Superlativos costumam empobrecer textos por sempre serem dotados de excessos e, por muitas vezes, desconhecimento de quem escreve. Falar de Eduardo Coutinho, porém, exige esse recurso. Neste domingo (2), o Brasil perdeu o maior documentarista de sua história. Um sujeito capaz de trazer a realidade brasileira através de sutilezas e estudo de personagens reais como poucos. A fala mansa e a capacidade de diálogo faziam com que seus entrevistados se revelassem perante às câmeras.

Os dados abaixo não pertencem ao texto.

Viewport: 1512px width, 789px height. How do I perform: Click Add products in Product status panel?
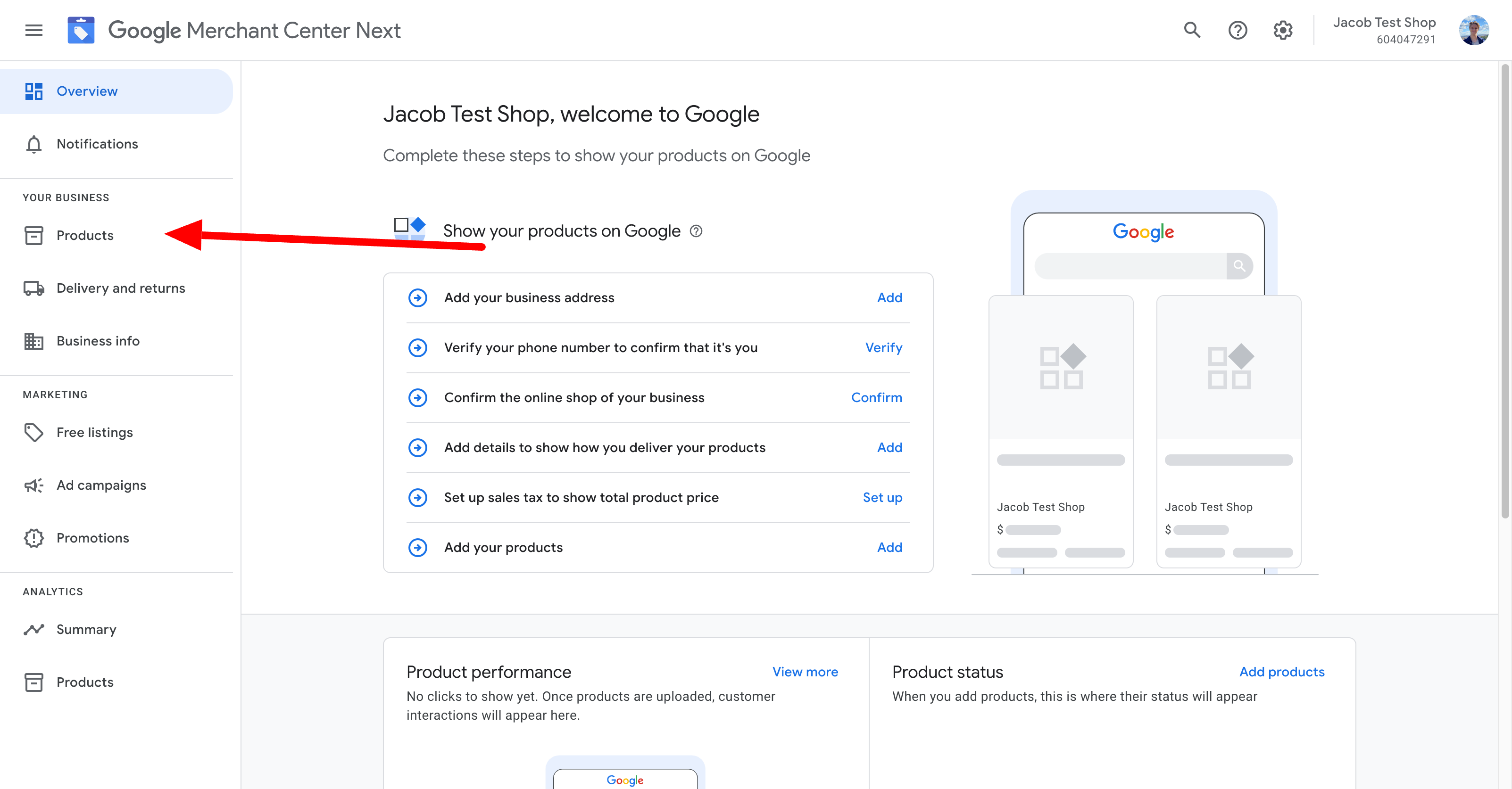(1282, 671)
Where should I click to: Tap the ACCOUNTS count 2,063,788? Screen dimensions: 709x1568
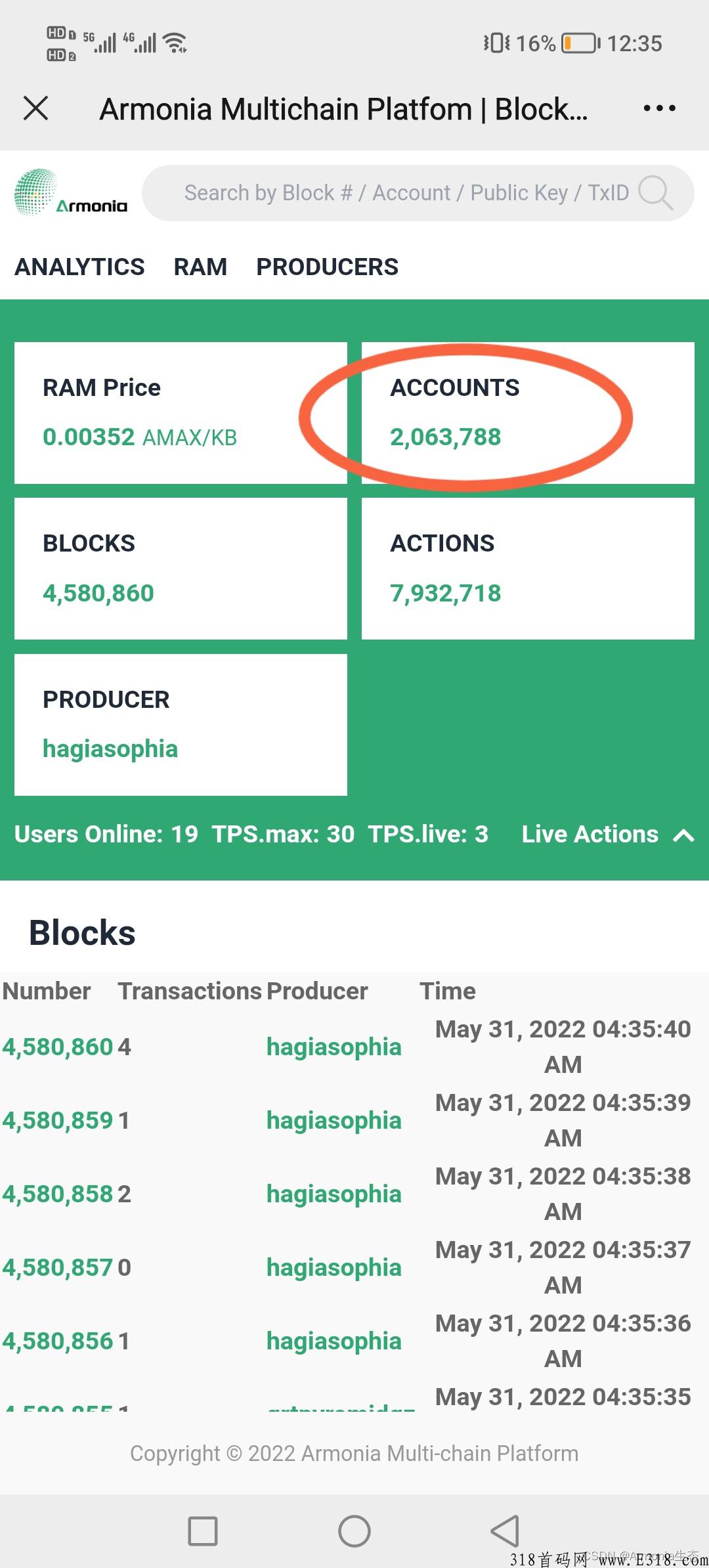(x=446, y=437)
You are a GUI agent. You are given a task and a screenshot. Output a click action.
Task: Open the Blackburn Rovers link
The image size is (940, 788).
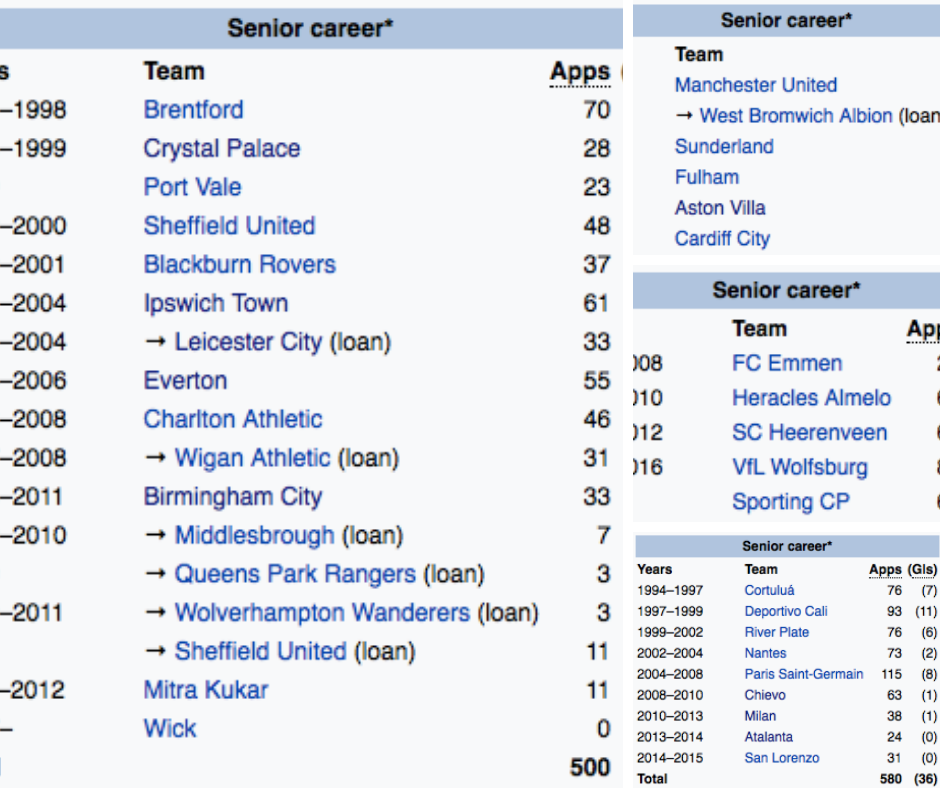pyautogui.click(x=239, y=264)
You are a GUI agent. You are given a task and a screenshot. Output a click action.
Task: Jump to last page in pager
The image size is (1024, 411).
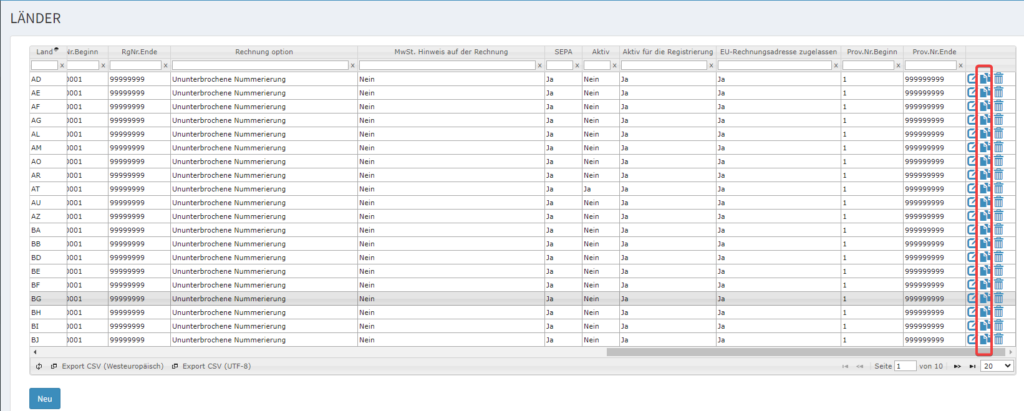[972, 366]
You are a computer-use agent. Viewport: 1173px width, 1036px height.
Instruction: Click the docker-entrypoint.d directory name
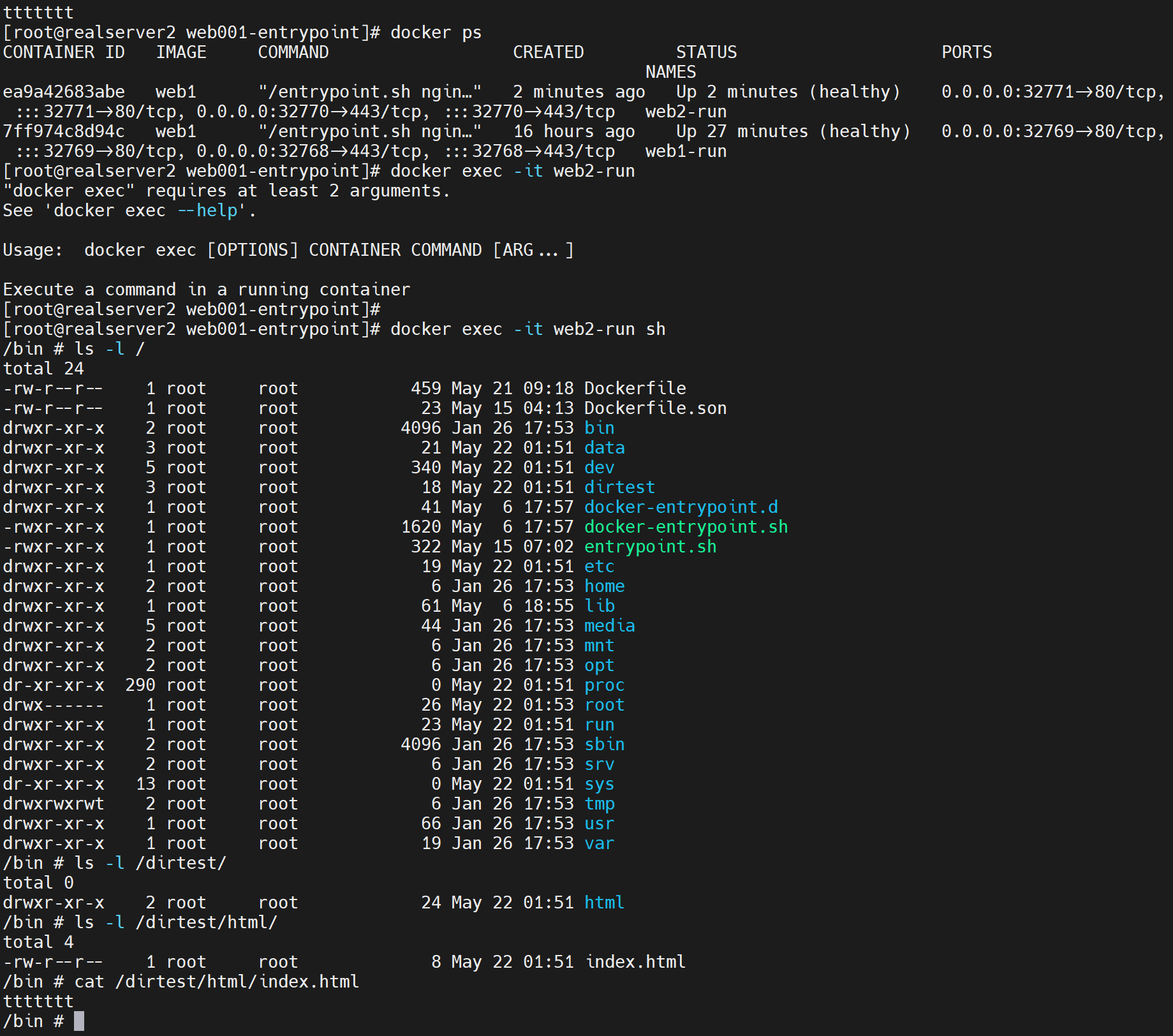point(681,507)
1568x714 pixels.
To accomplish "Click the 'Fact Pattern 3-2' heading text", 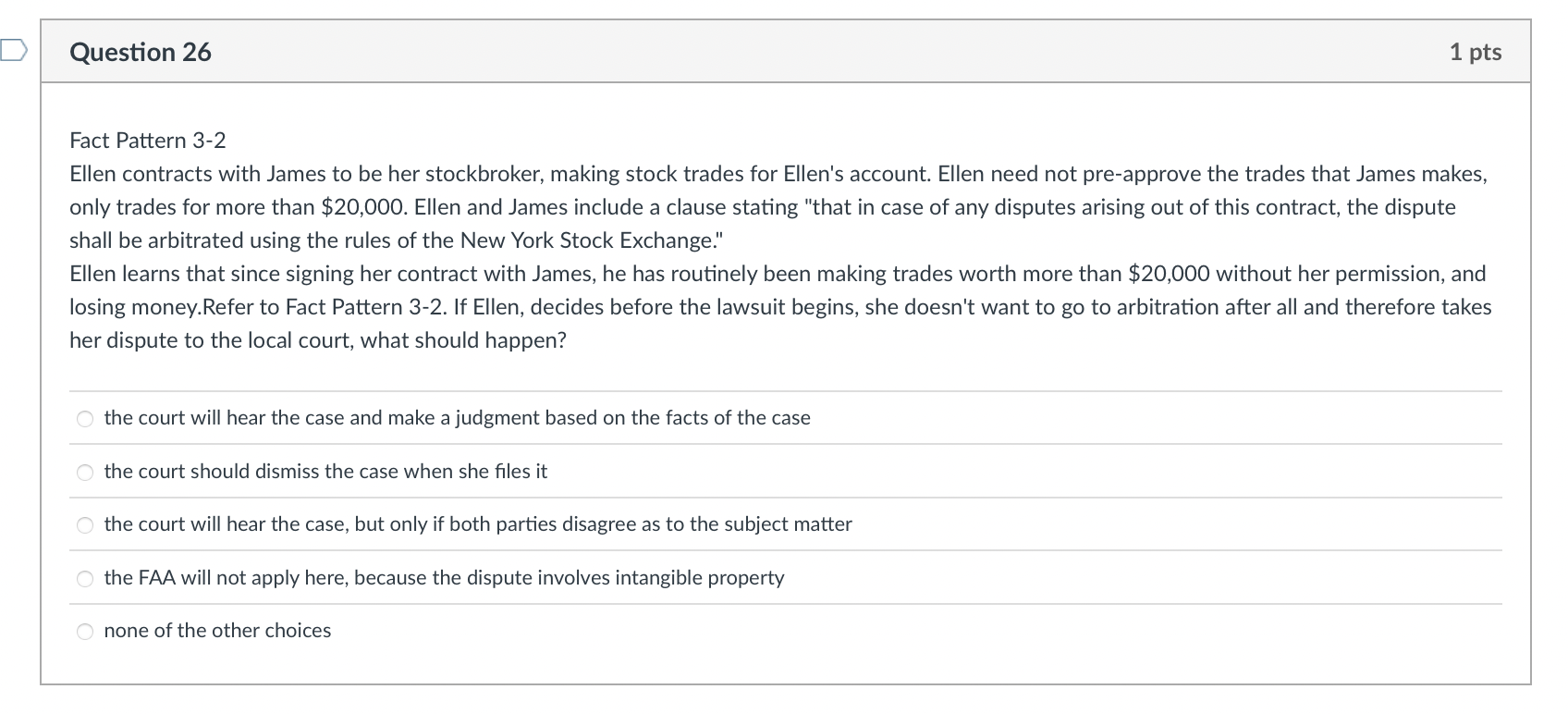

Coutinho ousou mostrar um Brasil autoritário e pobre durante o período de vigência do regime militar. Com “Teodorico – O Imperador do Sertão”, o diretor deixa o personagem principal externar todo o coronelismo do Nordeste do país. Porém, nenhum outro superou a força de “Cabra Marcado Para Morrer”. Todo o processo do cineasta para encontrar uma família destroçada após a morte do patriarca, vítima de uma emboscada por tentar melhores condições para os trabalhadores rurais, ajuda a compor as injustiças de um país. Uma obra-prima cada vez mais atual.

O estudo sobre aspectos da sociedade brasileira continua em obras menores como “Santa Marta: Duas Semanas no Morro”, “O Fio da Memória”, “Boca de Lixo” e “Santo Forte. “Edifício Master” começa uma fase mais intimista de Coutinho, culminando no belo “Jogo de Cena”. “Moscou”, “Antes da Estreia” e “As Canções” foram os últimos projetos do diretor.

Que o Brasil não esqueça da importância desse homem: Eduardo Coutinho está na história do cinema brasileiro como um dos maiores de todos os tempos no país.

EQUIPE DO CINE SET ELEGE OS GRANDES FILMES DE EDUARDO COUTINHO

Caio Pimenta
Filme escolhido: Jogo de Cena

O que é a realidade ou ficção? Como é o processo do ator para incorporar o personagem? Qual o papel do diretor de um filme? Esses questionamentos permeiam “Jogo de Cena”, obra-prima de um sujeito capaz de questionar a própria arte aos 70 anos de vida. Como se não bastasse, ainda arranca atuações inesquecíveis de Fernanda Torres e Andréa Beltrão.

Renildo Rodrigues
Filme escolhido: Edifício Master

“Edifício Master” é um filme com a proposta mais simples possível: conhecer um pouco da vida dos moradores de um grande prédio de apartamentos no Rio de Janeiro. Para qualquer pessoa com menos talento e sensibilidade, seria um exercício de futilidade, com algumas histórias pitorescas, outras tristes, a maioria comezinhas e efêmeras. Porém, Coutinho, transforma esse material num grande poema sobre a solidão urbana, em que as histórias pitorescas, tristes e comezinhas compõem um painel orgânico e pulsante da vida na cidade grande. Operar esse tipo de milagre era a marca do grande artista Eduardo Coutinho. Uma perda em que o adjetivo irreparável se justifica, ao menos uma vez.

Susy Freitas
Filme escolhido: Cabra Marcado Para Morrer

“Cabra marcado pra morrer” (1985) foi, e ainda é, um filme de extrema relevância para a história do documentário brasileiro. Ao abordar o assassinato do líder camponês João Pedro Teixeira e os anos de silêncio e repressão dos sobreviventes por conta da ditadura militar, a emblemática produção lembra ao espectador a importância de se contar histórias, principalmente as que nunca deveriam ter acontecido e as que não devem acontecer novamente.